忘れ水 幾星霜 第五章 Ⅵ
ブラジルから戻りひと月が過ぎた日。痛みもなく穏やかに会話ができる千香が、深刻な面持ちで輝明に相談した。
「輝坊ちゃん、私ね・・、できれば高崎に戻りたいの。だって、死ぬのなら・・、思い出のある高崎を選びたい。どうかしら?」
千香から聞いた死の言葉は、今までに何千回も聞いた。それは、彼女の遊び言葉として理解し、輝明はいつも茶化し素通りさせている。千香も承知で、彼に対しては平常心で使う。しかし、今回の言葉は違った。
《これは、千香ちゃんの心意だろう。彼女なりに考えた末の結果なんだろうなぁ》
「うん、千香ちゃんが望むのであれば、オレは構わないよ」
「そう、分かったわ。子供たちが来週のクリスマスに帰る予定だから、相談してみるね」
深刻な顔が、いつもの千香の笑顔に戻った。むしろ輝明の心の方が、暗い底へと沈んで行く。
千香の話を聞いた輝明は、東京の子供たちに内容を先に知らせた。彼は早めに病院の主治医からムンテラを受け、その結果次第で、高崎へ転院することにした。
クリスマス・イブ当日、千香は子供たちと話し合う。彼らは輝明に意見を聞く。
「本人の望むことが優先だと思う。高崎なら東京から近いし、直ぐに会える。地元だからオレも動きやすいしね」
長男の貴志は納得し、妹の奈美も了解した。
「年が明けたら、受け入れ可能な病院を調べに高崎へ行ってくるよ」
輝明は帰国後、憩いの園の電話を使って連絡を取り合ったが、ゆっくり話すことができない不便さを感じた。彼女に携帯電話を持つよう勧める。昨日に憩いの園へ電話すると、亜紀から携帯を購入したことを告げられた。

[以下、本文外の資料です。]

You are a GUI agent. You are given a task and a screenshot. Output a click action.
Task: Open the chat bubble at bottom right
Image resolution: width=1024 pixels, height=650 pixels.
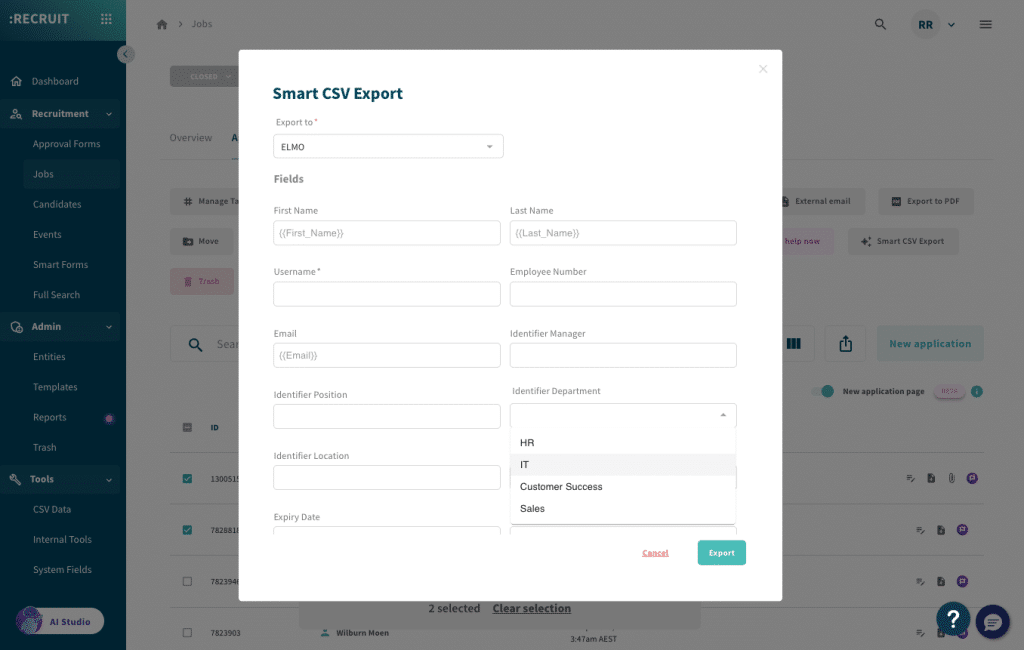[992, 623]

輝明は嬉しくて、時間を見ては続けて電話する。亜紀は呆れて彼をたしなめたが、喜んでいる様子だった。そして、憩いの園の電話では言えない言葉を、最後に必ず告げることができた。「愛してる」
年が明けて千香が検査入院している間、輝明は高崎に戻る。
「兄貴、迷惑掛けて悪いが、もうしばらく休ませて欲しいんだけど」
千香の病状を伝え、今後の予定を説明する。
「仕事のことは心配するな。千香ちゃんをしっかり支えてやれ、それが大事だ。お前もずいぶん世話になったし、俺の可愛い妹だと思っている。分かったな」
「うん、ありがとう・・」
ポケットから取り出したタバコを、輝明に一本勧めた。
「いや、吸わない」
「えっ、どうして? 止めたのか?」
「ん~、まぁ、そうだね。一緒に住むなら禁煙しなさいって、千香ちゃんに約束させられた」
佐兄は、笑いながら目の前で吸う。